As the clock ticks down to the Merge, the Teku and Infura teams have continued refining their collaboration. In case you missed it, these two teams have created an eye-poppingly fast Ethereum 2.0 client sync experience. Since then, they have continued refining their integration and made some important discoveries and improvements.
Attestations with Teku
One of those discoveries was that validators linked to a remote beacon node could have significant performance issues: specifically, a lot of missed attestations. Obviously, this is a pretty crucial issue. It turned out to be not just a problem with a remote beacon node, but specifically a remote beacon node behind load balancers, including Infura’s load balancers.
If you’re interested in the blow-by-blow, check out the Github issue here.
The solution the team came to was to implement an option to disable early attestation publishing when the block is received:
Find the full Teku documentation on this issue here.
This option allowed validators connecting to Infura beacon nodes to have performance equivalent to validators connected to a local beacon node, which in and of itself is impressive. It would appear that this is a fix not just for nodes connecting through Infura, but for any context where Teku validators are using load-balanced beacon nodes.
The second innovation the team has made surrounding attestations is batch attestations. This consists of sending all attestations produced for a given slot to the beacon node in a single batch. In the context of Infura, this allows running a lot more validators without hitting rate limits.
The future of history
Another feature that the team has been working on, which isn’t quite ready yet for a full release, is an innovative way to store historical state without having a hard drive the size of the Library of Alexandria.
With increasing adoption of decentralized technology, there is more and more demand, and even novel use cases, for historical chain data. The most top-of-mind for many in the space is tax compliance. Institutions and even individuals are increasingly in need of solutions for being able to query, quickly and cheaply, historical chain data.
Like most great things in this space, the solution being developed uses Merkle tries. Without getting too deep into the woods (pun intended), as it’s not finished yet, the technique essentially takes the difference between slots and stores the branch updates. The applicability for this is tremendous, so watch this space for more updates.
Safety through Diversity
As we approach the reality of Ethereum 2.0, more and more voices are calling out a topic of vital importance: client diversity. The Ethereum Proof of Work consensus mechanism is, at this point, venerable and battle-tested, at least in blockchain terms, and is resistant to 51% of attacks. As the network transitions to Proof of Stake, the threat remains that a single Ethereum client will be running on a majority of validator nodes. This opens the door not only for a malicious attack, but also for single points of failure bringing down the entire network.
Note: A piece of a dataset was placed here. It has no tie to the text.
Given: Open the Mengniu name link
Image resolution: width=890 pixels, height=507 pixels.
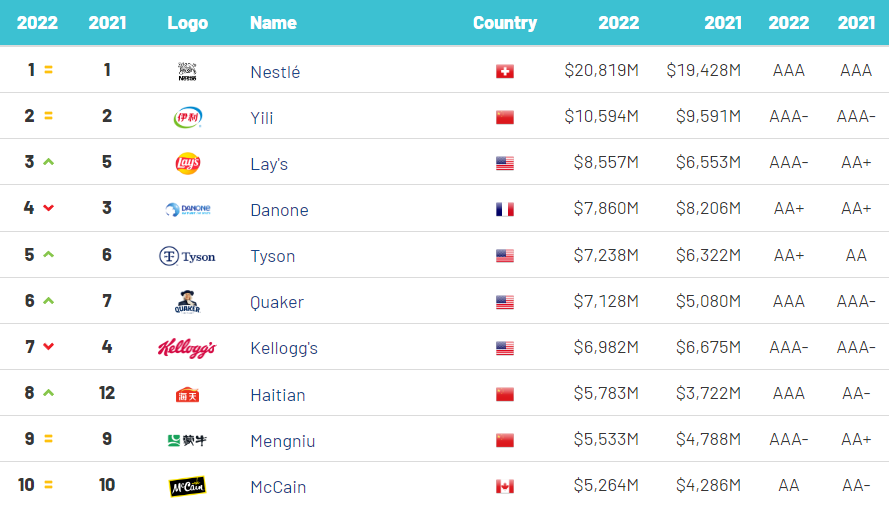Looking at the screenshot, I should [x=283, y=441].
For more explanation, check out this very readable primer that should bring a lot of issues into focus. There are so many reasons to make the move to a Proof-of-Stake consensus model, and the network is on track to do so. It would be a stunning failure of vision and quite simply, wildly unsafe to move Ethereum to a PoS network that has a majority of any Ethereum client.
Even if we were to assume that all clients were going to act in the best interests of the network as a whole, which in and of itself is a leap most aren’t willing to take, the Ethereum network is a sprawling global entity with external dependencies. No client should be able to be a single point of failure for the entire network.